-- Stored data follows --
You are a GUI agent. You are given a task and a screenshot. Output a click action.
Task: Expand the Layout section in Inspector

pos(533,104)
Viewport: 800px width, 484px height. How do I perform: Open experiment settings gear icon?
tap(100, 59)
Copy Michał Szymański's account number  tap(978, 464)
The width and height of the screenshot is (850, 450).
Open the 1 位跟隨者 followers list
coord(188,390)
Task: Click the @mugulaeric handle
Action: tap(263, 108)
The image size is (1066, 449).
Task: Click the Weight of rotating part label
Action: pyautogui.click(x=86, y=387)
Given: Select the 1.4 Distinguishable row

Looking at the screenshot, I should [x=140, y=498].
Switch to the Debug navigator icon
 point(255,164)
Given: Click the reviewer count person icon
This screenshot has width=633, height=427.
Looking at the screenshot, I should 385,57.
-- Stored data concluded --
Task statement » Copy out all of the data exactly, leaving nothing out.

Response box »
You are a GUI agent. You are given a task and a screenshot. Output a click action.
Task: Expand the Layout section in Inspector

pos(533,104)
Viewport: 800px width, 484px height. How do I perform: Open experiment settings gear icon?
tap(100, 59)
Copy Michał Szymański's account number  tap(978, 464)
The width and height of the screenshot is (850, 450).
Open the 1 位跟隨者 followers list
coord(188,390)
Task: Click the @mugulaeric handle
Action: tap(263, 108)
The image size is (1066, 449).
Task: Click the Weight of rotating part label
Action: pyautogui.click(x=86, y=387)
Given: Select the 1.4 Distinguishable row

Looking at the screenshot, I should [x=140, y=498].
Switch to the Debug navigator icon
 point(255,164)
Given: Click the reviewer count person icon
This screenshot has width=633, height=427.
Looking at the screenshot, I should 385,57.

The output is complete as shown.